Dihubungi dari Jakarta, Selasa, peneliti Ecosoc Rights Institute, Sri Palupi, mengatakan, kejadian penyaluran bantuan yang tidak tepat sasaran terjadi tidak hanya di Jakarta, tetapi hampir di seluruh wilayah. Menurut Sri, ada persoalan mendasar terkait validitas data kemiskinan yang akhirnya bisa merambat ke permasalahan lain.
”Dari dulu kita selalu punya masalah dengan data kemiskinan. Kalau data kemiskinan itu sudah dibenahi pasti persoalan lain bisa dicegah,” ujar Sri.
Menurut Sri, masalah lain yang timbul adalah ketimpangan jumlah orang miskin dengan jumlah penerima bantuan. Aparat pemerintah di tingkat rendah biasanya akan menjadi sasaran protes dari warga karena ketimpangan ini. Sebab, aparat paling dekat misalnya ketua RT, ketua RW, dan lurah adalah orang-orang yang menentukan siapa saja yang mereka anggap layak untuk menerima bantuan.
Sri menyarankan aparat pemerintah, pendamping, tokoh masyarakat, dan pihak-pihak terkiat lainnya ikut terlibat dalam pendataan keluarga miskin. Dengan demikian, penyaluran bantuan bisa tepat sasaran.

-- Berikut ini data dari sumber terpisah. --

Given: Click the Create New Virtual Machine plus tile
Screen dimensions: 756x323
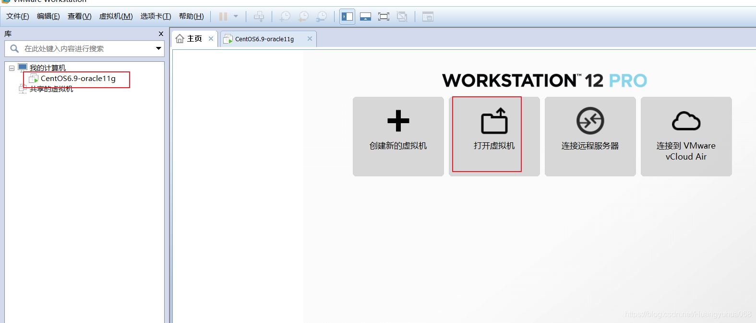Looking at the screenshot, I should point(398,137).
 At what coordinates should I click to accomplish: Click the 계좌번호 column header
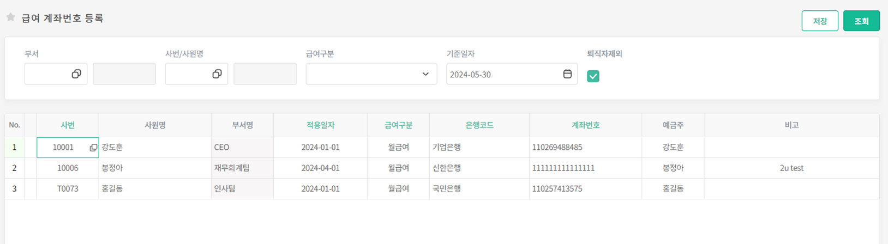pyautogui.click(x=585, y=125)
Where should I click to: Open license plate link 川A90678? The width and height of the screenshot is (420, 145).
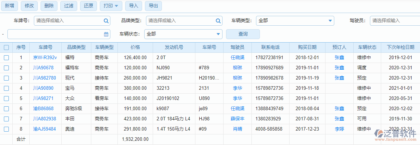[43, 68]
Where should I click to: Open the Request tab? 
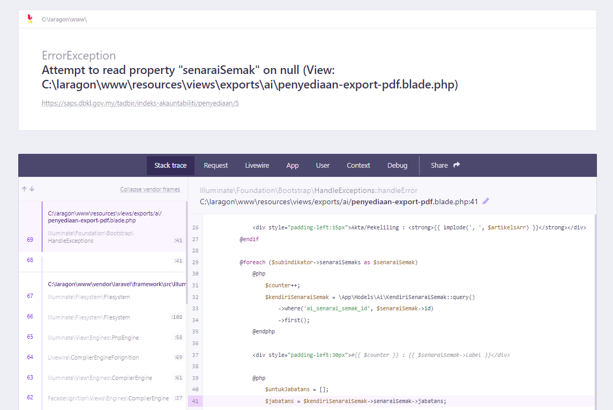216,166

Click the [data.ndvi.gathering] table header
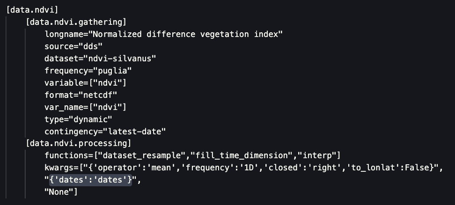77,22
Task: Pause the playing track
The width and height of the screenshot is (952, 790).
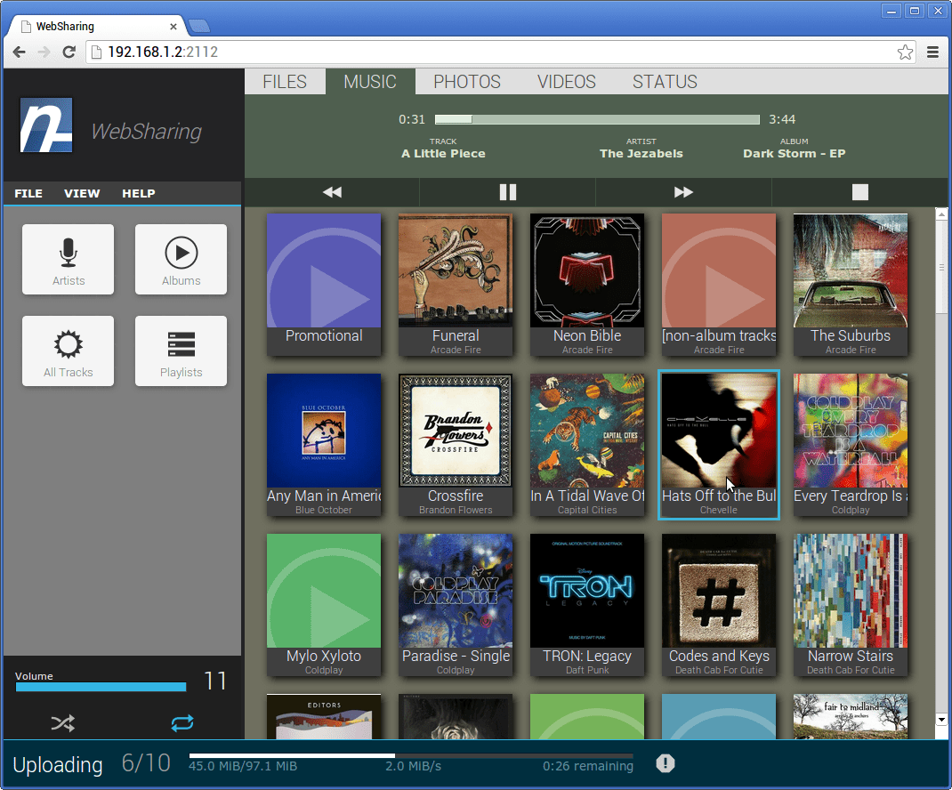Action: (507, 191)
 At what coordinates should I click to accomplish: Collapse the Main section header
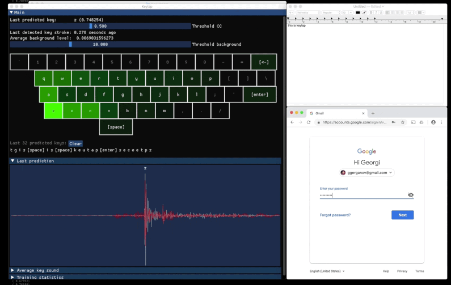tap(12, 12)
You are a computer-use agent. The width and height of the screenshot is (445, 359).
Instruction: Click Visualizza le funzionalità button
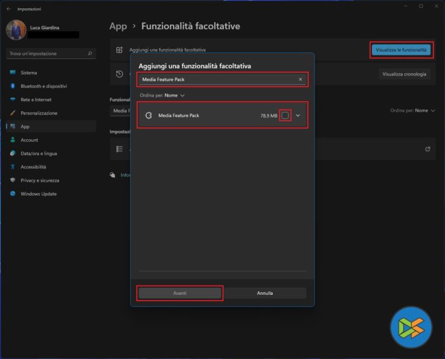401,50
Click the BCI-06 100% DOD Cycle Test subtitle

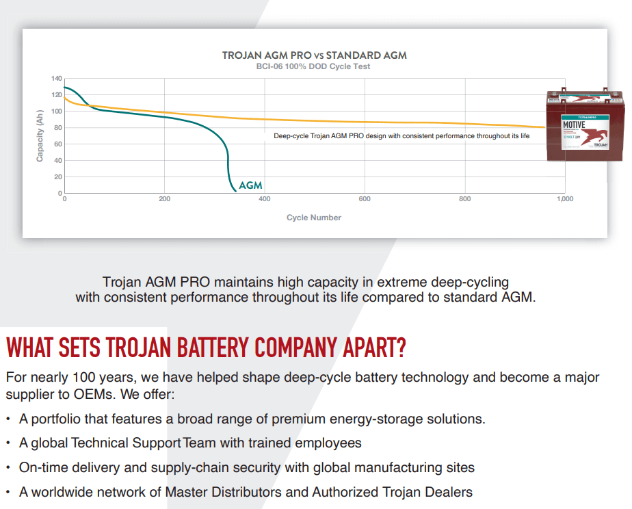pyautogui.click(x=314, y=66)
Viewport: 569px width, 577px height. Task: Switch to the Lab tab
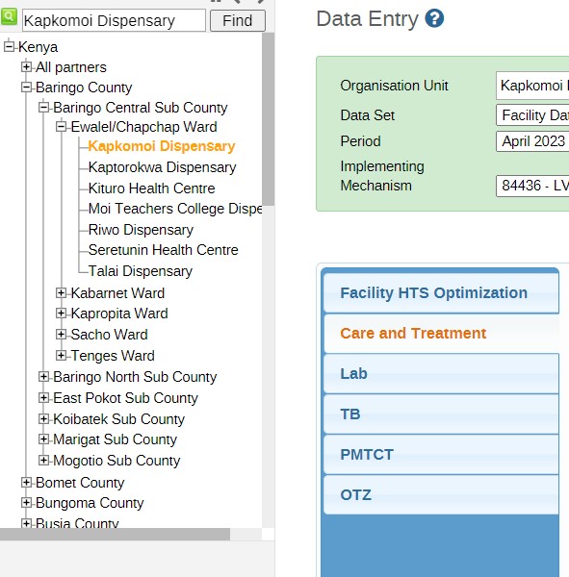(441, 373)
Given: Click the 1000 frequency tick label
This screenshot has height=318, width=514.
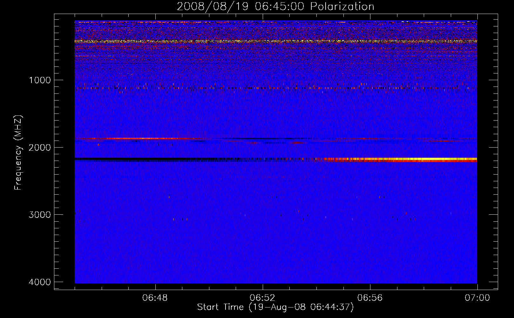Looking at the screenshot, I should tap(40, 80).
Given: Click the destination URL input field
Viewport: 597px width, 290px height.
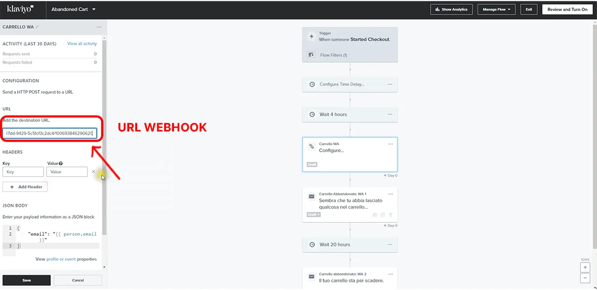Looking at the screenshot, I should pyautogui.click(x=49, y=133).
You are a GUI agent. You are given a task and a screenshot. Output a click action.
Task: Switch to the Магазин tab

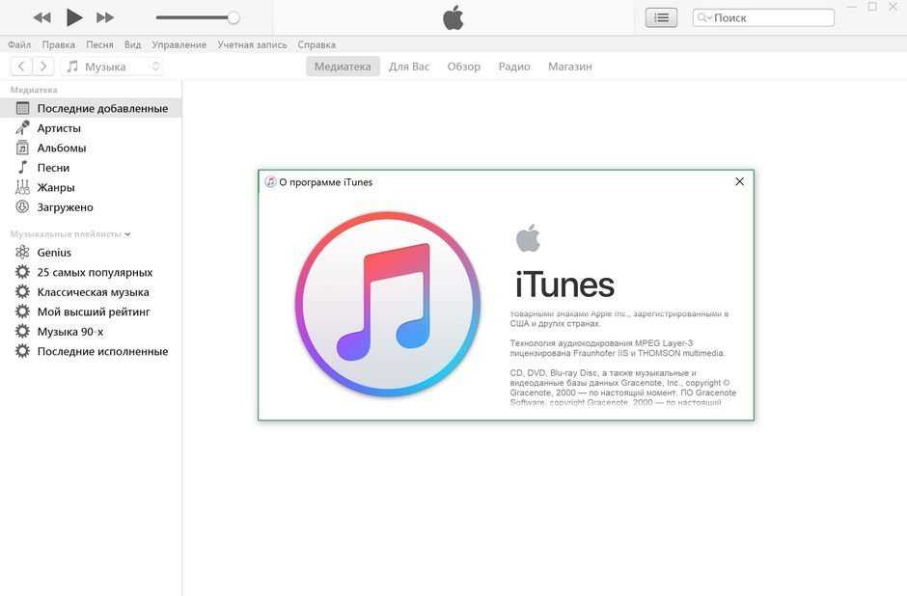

Pengawasan dan evaluasi secara bertahap juga perlu dilakukan untuk mengetahui seberapa efektif bantuan tersebut mampu menaikkan tingkat kesejahteraan masyarakat. Dua hal ini, menurut Sri, juga sering kali tidak dilakukan pemerintah.
Salah satu parameter penentu keberhasilan sebuah program pemberian bantuan, dikatakan oleh Sri, dapat dilihat dari hasil evaluasi dan seberapa tepat sasaran bantuan tersebut disalurkan. (Kristi Dwi Utami)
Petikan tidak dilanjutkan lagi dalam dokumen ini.